*** Opening of Available data ***
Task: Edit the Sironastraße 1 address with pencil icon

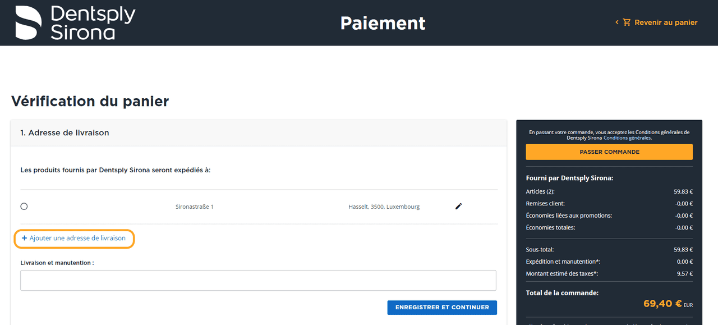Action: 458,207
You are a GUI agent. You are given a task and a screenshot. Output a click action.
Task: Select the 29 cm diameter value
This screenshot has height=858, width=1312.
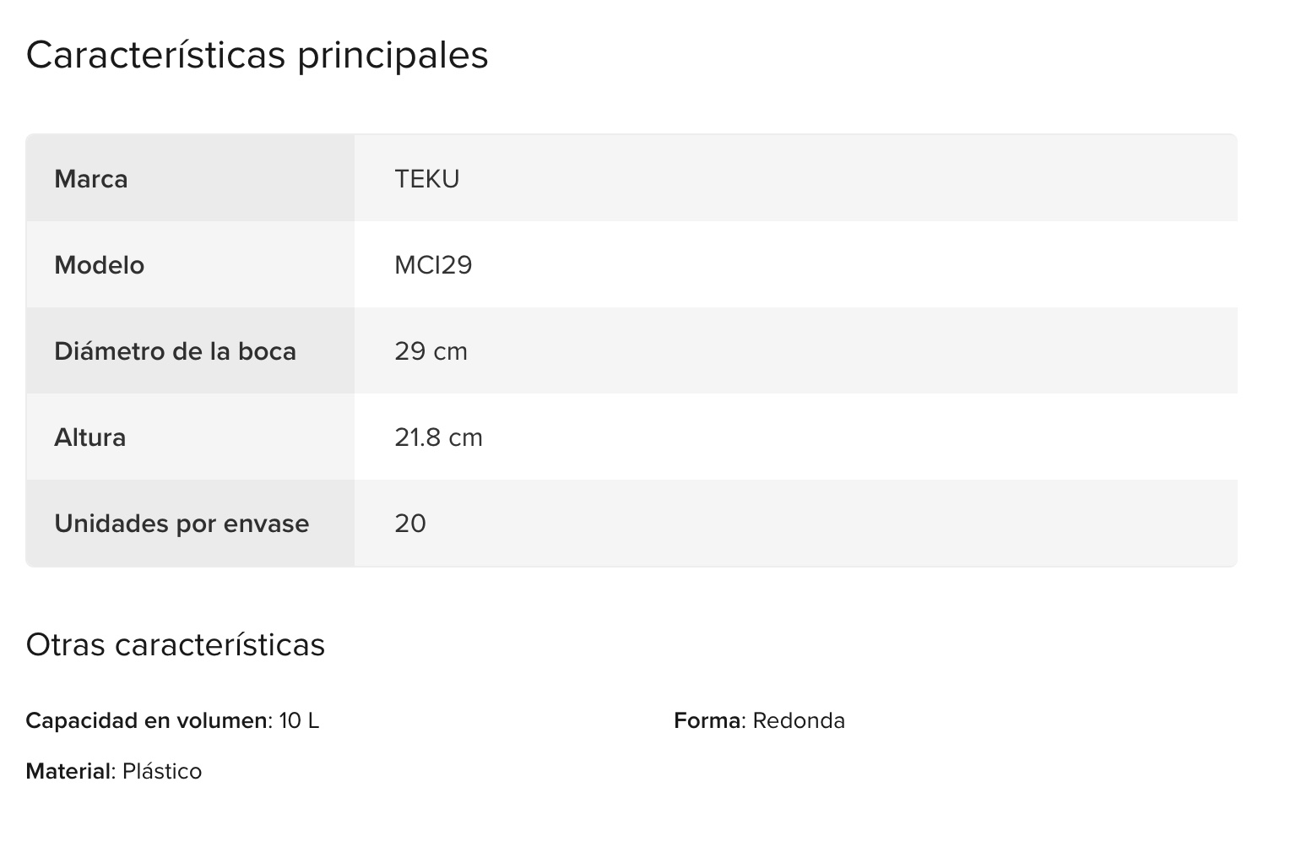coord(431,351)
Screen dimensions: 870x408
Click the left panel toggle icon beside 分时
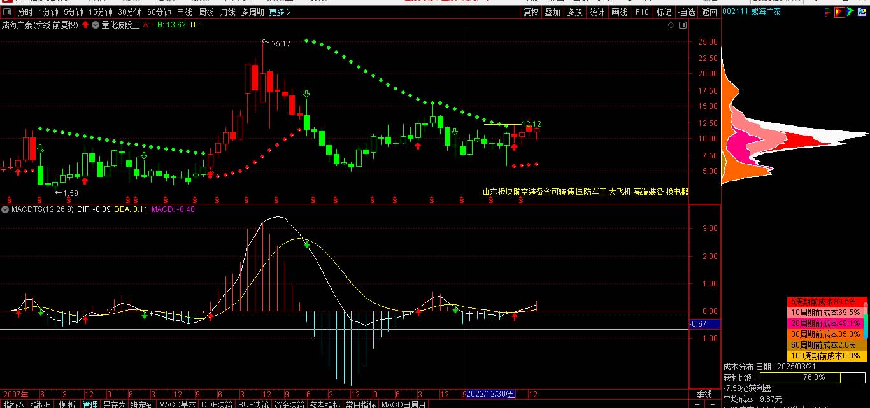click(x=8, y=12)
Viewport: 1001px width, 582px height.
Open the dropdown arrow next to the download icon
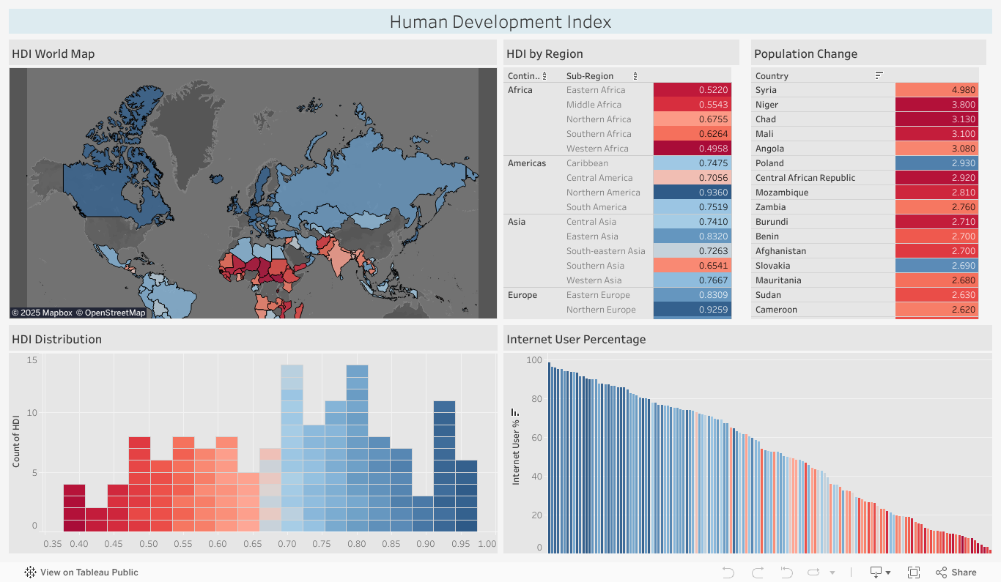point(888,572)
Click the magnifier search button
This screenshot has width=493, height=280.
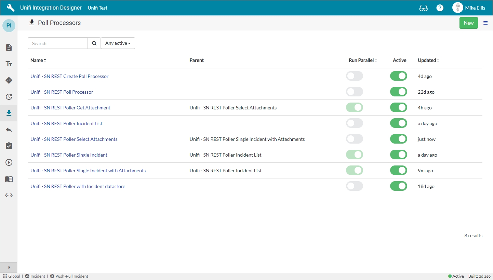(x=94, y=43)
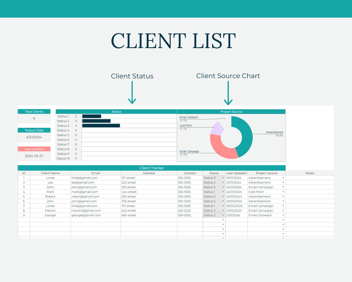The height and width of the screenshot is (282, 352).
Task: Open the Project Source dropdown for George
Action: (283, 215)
*** Close of Available data ***
All of the material must be repeated exactly in the answer, apart from the pictures.

• [Result below]
Task: Edit the Sironastraße 1 address with pencil icon

Action: 458,207
You are a GUI agent. You are given a task and a screenshot. Output a click action.
Task: Select the 29 cm diameter value
This screenshot has height=858, width=1312.
coord(431,351)
Screen dimensions: 870x408
Click the left panel toggle icon beside 分时
click(x=8, y=12)
Viewport: 1001px width, 582px height.
Open the dropdown arrow next to the download icon
point(888,572)
Click the magnifier search button
This screenshot has width=493, height=280.
(x=94, y=43)
The height and width of the screenshot is (282, 352).
Task: Open the Project Source dropdown for George
Action: (283, 215)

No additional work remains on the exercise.